The problem -
Output the full listing exactly, character for character.

——

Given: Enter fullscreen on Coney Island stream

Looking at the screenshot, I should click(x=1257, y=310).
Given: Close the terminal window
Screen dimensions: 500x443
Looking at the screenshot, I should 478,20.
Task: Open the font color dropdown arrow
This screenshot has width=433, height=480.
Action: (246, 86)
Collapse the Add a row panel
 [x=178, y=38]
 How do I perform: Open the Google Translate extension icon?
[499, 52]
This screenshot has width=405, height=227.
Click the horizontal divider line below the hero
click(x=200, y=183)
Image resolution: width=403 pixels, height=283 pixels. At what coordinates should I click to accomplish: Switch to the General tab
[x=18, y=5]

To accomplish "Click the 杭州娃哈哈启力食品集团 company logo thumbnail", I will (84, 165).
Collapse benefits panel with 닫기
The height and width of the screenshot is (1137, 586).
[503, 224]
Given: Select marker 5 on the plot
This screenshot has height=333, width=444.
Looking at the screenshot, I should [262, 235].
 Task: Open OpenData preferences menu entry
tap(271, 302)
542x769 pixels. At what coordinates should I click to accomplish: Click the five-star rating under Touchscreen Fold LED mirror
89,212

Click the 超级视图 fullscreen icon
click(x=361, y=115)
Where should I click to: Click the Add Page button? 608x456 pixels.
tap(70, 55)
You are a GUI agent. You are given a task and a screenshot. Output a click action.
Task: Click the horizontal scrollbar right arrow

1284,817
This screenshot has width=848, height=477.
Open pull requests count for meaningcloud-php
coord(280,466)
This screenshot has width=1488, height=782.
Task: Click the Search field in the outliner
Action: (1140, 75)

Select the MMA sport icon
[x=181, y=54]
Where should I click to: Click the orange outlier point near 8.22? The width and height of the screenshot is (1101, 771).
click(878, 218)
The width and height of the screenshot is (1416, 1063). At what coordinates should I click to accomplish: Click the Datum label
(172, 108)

——

Exercise solution -
Given: Enter fullscreen on Coney Island stream

Looking at the screenshot, I should click(x=1257, y=310).
Given: Close the terminal window
Screen dimensions: 500x443
Looking at the screenshot, I should 478,20.
Task: Open the font color dropdown arrow
This screenshot has width=433, height=480.
Action: (246, 86)
Collapse the Add a row panel
 [x=178, y=38]
 How do I perform: Open the Google Translate extension icon?
[499, 52]
This screenshot has width=405, height=227.
Click the horizontal divider line below the hero
click(x=200, y=183)
Image resolution: width=403 pixels, height=283 pixels. At what coordinates should I click to accomplish: Switch to the General tab
[x=18, y=5]

To accomplish "Click the 杭州娃哈哈启力食品集团 company logo thumbnail", I will (84, 165).
Collapse benefits panel with 닫기
The height and width of the screenshot is (1137, 586).
[503, 224]
Given: Select marker 5 on the plot
This screenshot has height=333, width=444.
Looking at the screenshot, I should [262, 235].
 Task: Open OpenData preferences menu entry
tap(271, 302)
542x769 pixels. At what coordinates should I click to accomplish: Click the five-star rating under Touchscreen Fold LED mirror
89,212

Click the 超级视图 fullscreen icon
click(x=361, y=115)
Where should I click to: Click the Add Page button? 608x456 pixels.
tap(70, 55)
You are a GUI agent. You are given a task and a screenshot. Output a click action.
Task: Click the horizontal scrollbar right arrow

1284,817
This screenshot has width=848, height=477.
Open pull requests count for meaningcloud-php
coord(280,466)
This screenshot has width=1488, height=782.
Task: Click the Search field in the outliner
Action: (1140, 75)

Select the MMA sport icon
[x=181, y=54]
Where should I click to: Click the orange outlier point near 8.22? The width and height of the screenshot is (1101, 771).
click(878, 218)
The width and height of the screenshot is (1416, 1063). At what coordinates should I click to accomplish: Click the Datum label
(172, 108)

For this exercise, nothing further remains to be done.